Wednesday, January 17, 2007
Mixing The Old and New In Mixed Media
During my years as a graphic designer, I spent a fair amount of time in front of the computer. So when I decided to return to making fine art, I re-discovered the joy of tactile experiences. Materiality is very much a part of my process – and yet the computer remains a familiar tool.
I enjoy mixing old and new technologies/media. In my Interpretive Landscape series I combined digital collage with pinhole photography and encaustic medium. The digital component enabled me to seamlessly execute my vision with disparate mediums (photo and abstract watercolor) while pinhole photography and encaustic require the physical engagement I find so desirable.
The concept of an image captured through a tiny pinhole was around long before photographic processes became available to make the image permanent. (It was the basis of the camera obscura - a drawing tool used by many artists in the 17th and 18th centuries. However, documentation of such a device can be found as far back as the writings of the Chinese philosopher Mo-Ti in the 5th century BC.) The pinhole camera is based on a simple law of the physical world. Light travels in a straight line and when some of the rays reflected from a bright subject pass through a small hole in a thin material they do not scatter but cross and reform as an upside down image on a flat surface that is parallel to the hole.
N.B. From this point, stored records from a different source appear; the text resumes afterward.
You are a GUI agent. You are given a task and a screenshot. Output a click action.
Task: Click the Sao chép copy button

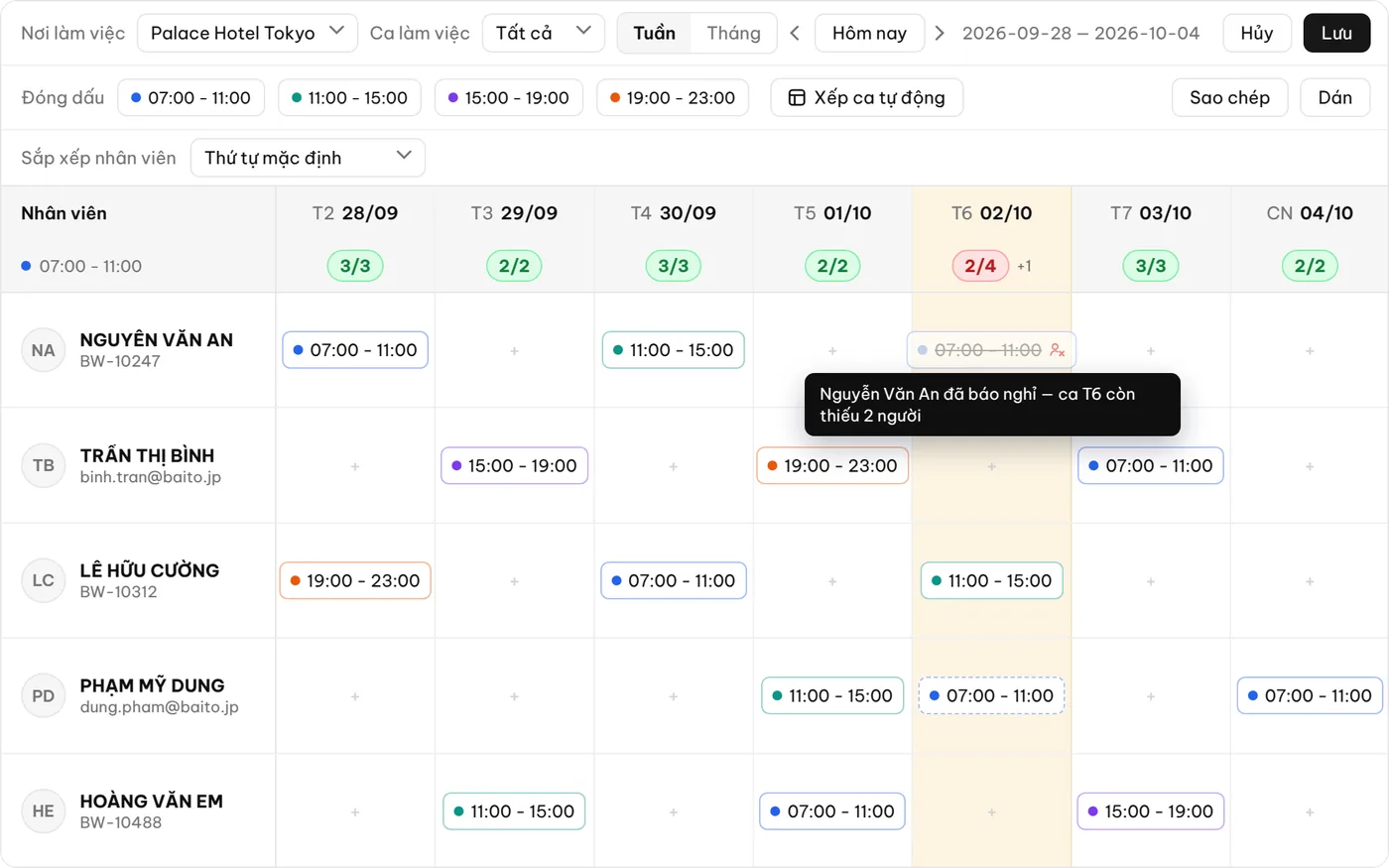[x=1229, y=97]
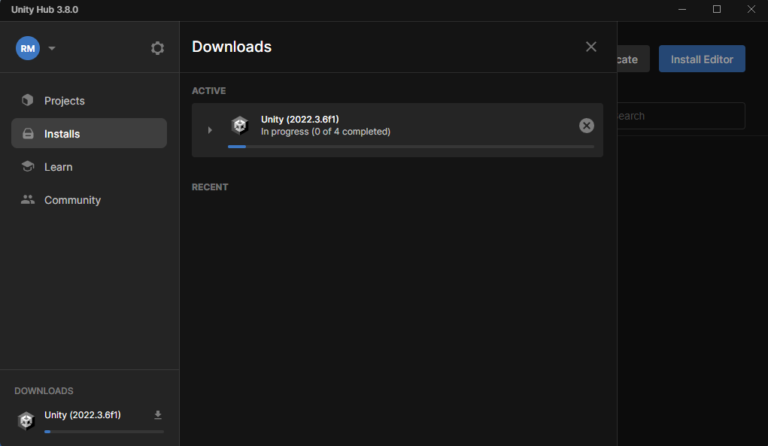Click the partially hidden Locate button
The width and height of the screenshot is (768, 446).
point(632,59)
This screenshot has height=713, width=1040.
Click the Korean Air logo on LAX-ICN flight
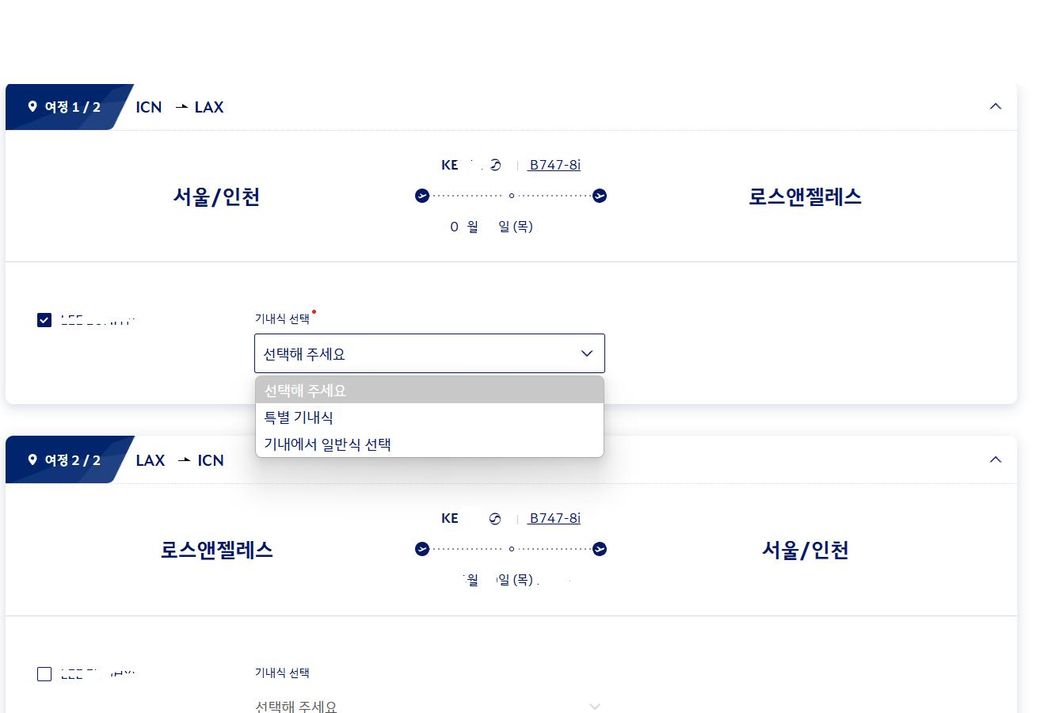pos(494,518)
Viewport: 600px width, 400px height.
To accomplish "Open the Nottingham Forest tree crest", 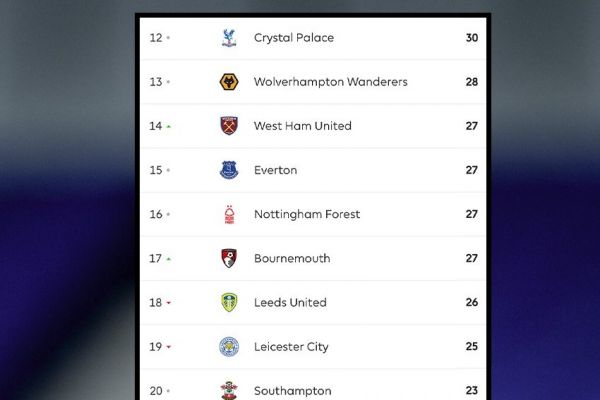I will [x=229, y=214].
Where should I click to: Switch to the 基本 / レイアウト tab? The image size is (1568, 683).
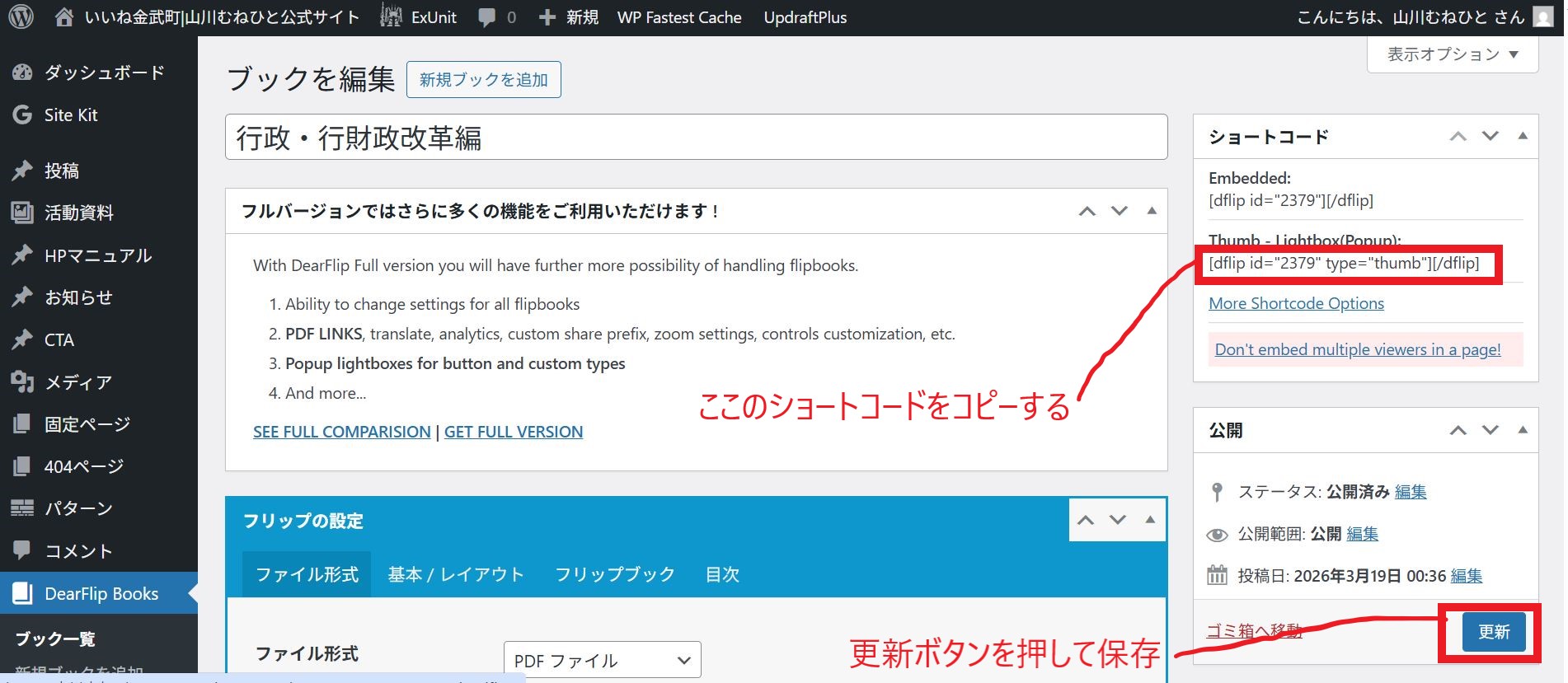(x=456, y=574)
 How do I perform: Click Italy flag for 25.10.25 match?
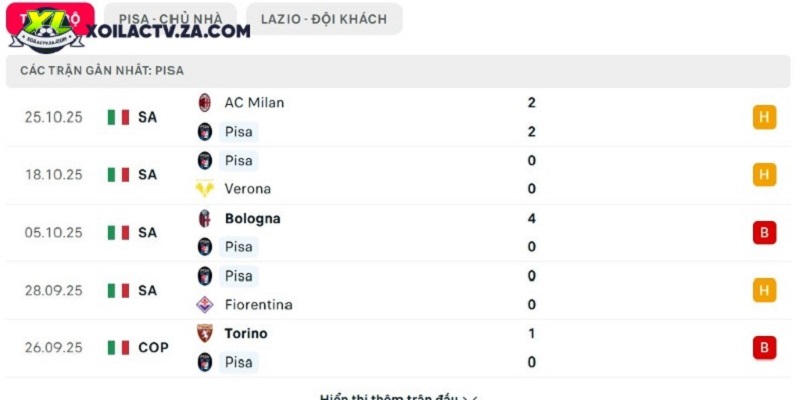pyautogui.click(x=118, y=117)
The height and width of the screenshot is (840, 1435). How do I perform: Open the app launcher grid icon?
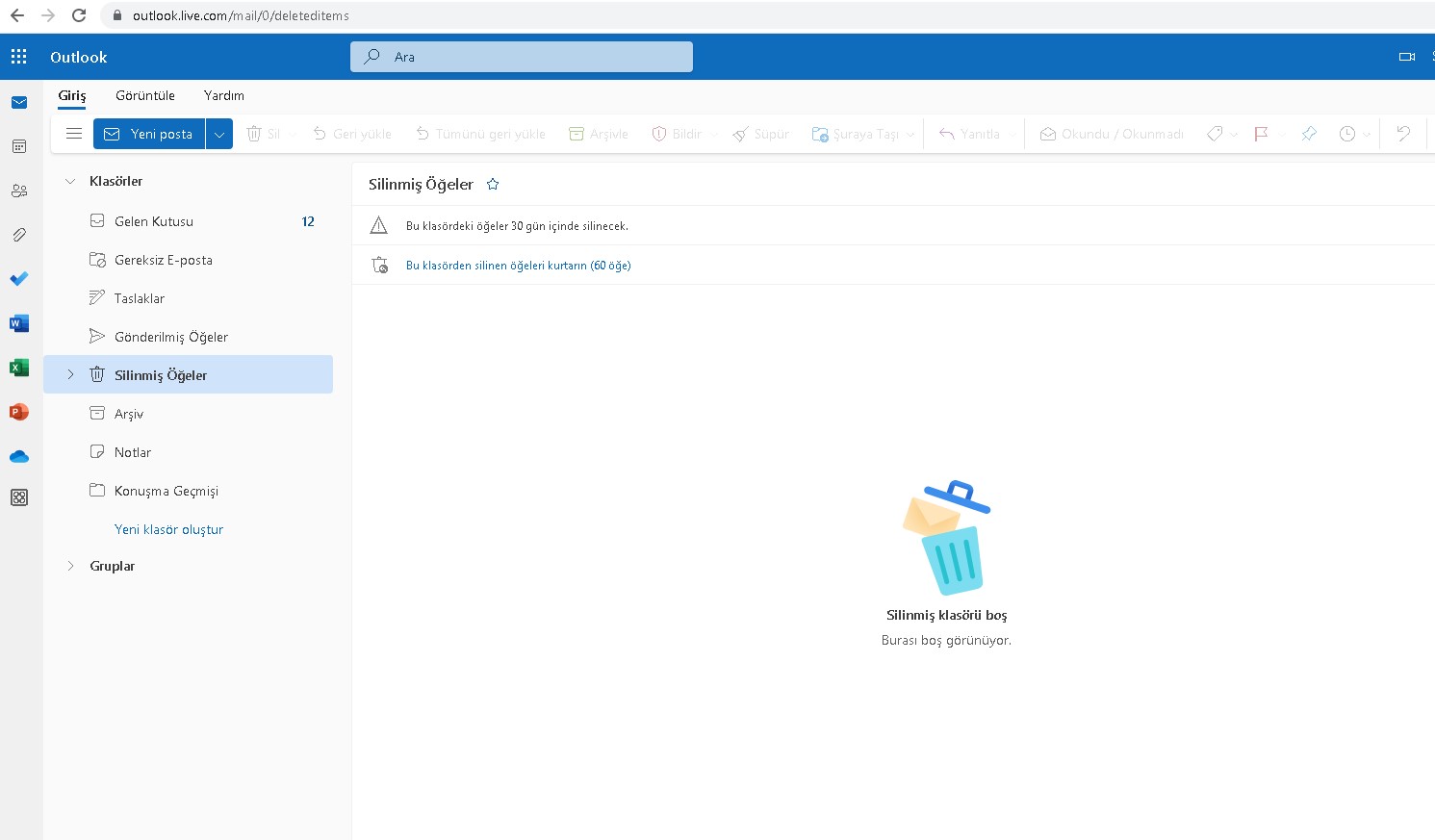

Encaustic (a medium comprised of bees wax, resin and pigment) is another "old process." This sensory-rich material was used by ancient Greek and Egyptian painters and is currently undergoing an overwhelming surge in popularity.
So today, when it is so easy to capture an image with a digital camera, it is utterly appealing to “go at it from another angle” – to bring physical engagement to the process – and to combine ancient technologies with modern. For me, the computer is a tool among many.